• [Required tasks]
1/ Copy the post about K_23(Z) from "This looks like" up to and including "the question stands.", swapping "intuition" for "insight".
2/ In the post about K_23(Z), what number is named as the denominator of the 12th Bernoulli number?

======== Excerpt

# Any reason why K_23(Z) has order 65520?

I'm rereading my notes and they mention that $K_{23}(\mathbb Z) = \mathbb Z/(65520)$

This looks like a good point to stop and ask whether there is any explanation for this $K$-group of integers (23 is just an arbitrary fixed number for this purpose). By "explanation" I mean a reasoning that would allow to find at least some properties of this group in advance of computing it or some intuition behind the result.

Here's one thing I already know:

• non-torsion part of $K(\mathbb Z)$ is $\mathbb Z$ in degrees $0,5,9,13,\dots\$ so $K_{23}(\mathbb Z)$ is pure torsion

Wikipedia says that "The torsion subgroups of $K_{2i+1}(\mathbb Z)$ ... have recently been determined."

Update: I learned from the article by Soule how this number $=2 * 12 * 2730$ where 2730 is the denominator of 12-th Bernoulli number. But the question stands.

================
======== Data rows

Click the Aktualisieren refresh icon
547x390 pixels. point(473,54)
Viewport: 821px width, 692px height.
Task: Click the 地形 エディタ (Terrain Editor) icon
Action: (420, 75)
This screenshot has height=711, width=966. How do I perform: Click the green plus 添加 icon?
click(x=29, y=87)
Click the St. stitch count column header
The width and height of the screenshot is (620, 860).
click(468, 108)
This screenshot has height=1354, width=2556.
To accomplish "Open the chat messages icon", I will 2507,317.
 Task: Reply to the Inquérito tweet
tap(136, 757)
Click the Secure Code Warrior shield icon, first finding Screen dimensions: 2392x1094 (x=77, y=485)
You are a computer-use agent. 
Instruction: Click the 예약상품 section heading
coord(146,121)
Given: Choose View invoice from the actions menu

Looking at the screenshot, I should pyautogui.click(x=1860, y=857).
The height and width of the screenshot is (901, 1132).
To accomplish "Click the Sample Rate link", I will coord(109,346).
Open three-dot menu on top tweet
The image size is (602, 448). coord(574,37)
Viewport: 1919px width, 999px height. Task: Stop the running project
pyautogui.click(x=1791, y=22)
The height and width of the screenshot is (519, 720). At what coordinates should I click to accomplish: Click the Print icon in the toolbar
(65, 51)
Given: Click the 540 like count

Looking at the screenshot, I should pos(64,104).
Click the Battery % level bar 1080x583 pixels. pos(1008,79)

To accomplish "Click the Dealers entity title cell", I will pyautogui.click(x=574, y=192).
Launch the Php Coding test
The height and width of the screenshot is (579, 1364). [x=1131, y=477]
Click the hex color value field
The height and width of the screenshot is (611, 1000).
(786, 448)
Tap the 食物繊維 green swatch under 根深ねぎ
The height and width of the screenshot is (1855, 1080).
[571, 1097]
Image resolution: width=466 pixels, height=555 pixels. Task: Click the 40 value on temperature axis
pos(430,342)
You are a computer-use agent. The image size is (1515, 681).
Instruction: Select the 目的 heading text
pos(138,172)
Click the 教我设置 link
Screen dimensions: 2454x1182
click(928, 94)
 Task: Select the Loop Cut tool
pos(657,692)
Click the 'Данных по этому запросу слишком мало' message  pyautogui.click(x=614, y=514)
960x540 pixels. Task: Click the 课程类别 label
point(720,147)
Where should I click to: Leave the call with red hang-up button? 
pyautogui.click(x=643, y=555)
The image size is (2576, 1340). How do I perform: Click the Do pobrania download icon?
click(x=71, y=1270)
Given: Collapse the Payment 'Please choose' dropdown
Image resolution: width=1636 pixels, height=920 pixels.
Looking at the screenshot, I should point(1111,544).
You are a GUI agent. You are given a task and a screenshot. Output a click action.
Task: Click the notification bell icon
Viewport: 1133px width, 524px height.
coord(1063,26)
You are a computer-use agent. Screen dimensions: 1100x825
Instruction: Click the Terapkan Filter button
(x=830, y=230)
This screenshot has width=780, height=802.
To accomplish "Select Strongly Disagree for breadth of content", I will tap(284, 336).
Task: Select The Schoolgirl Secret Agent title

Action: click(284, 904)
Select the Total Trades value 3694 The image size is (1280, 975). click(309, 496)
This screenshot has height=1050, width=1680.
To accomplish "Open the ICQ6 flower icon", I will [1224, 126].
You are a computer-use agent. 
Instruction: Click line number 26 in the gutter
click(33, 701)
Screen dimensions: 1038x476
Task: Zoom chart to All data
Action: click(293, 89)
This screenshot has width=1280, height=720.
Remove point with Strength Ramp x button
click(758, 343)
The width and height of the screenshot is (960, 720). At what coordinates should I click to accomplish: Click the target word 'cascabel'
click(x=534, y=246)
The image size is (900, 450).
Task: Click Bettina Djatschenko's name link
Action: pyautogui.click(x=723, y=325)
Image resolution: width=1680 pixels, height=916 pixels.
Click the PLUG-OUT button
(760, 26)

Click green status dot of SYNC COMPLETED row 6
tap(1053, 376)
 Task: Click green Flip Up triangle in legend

================

• [Outputs]
1/
This looks like a good point to stop and ask whether there is any explanation for this $K$-group of integers (23 is just an arbitrary fixed number for this purpose). By "explanation" I mean a reasoning that would allow to find at least some properties of this group in advance of computing it or some insight behind the result.

Here's one thing I already know:

• non-torsion part of $K(\mathbb Z)$ is $\mathbb Z$ in degrees $0,5,9,13,\dots\$ so $K_{23}(\mathbb Z)$ is pure torsion

Wikipedia says that "The torsion subgroups of $K_{2i+1}(\mathbb Z)$ ... have recently been determined."

Update: I learned from the article by Soule how this number $=2 * 12 * 2730$ where 2730 is the denominator of 12-th Bernoulli number. But the question stands.

2/ 2730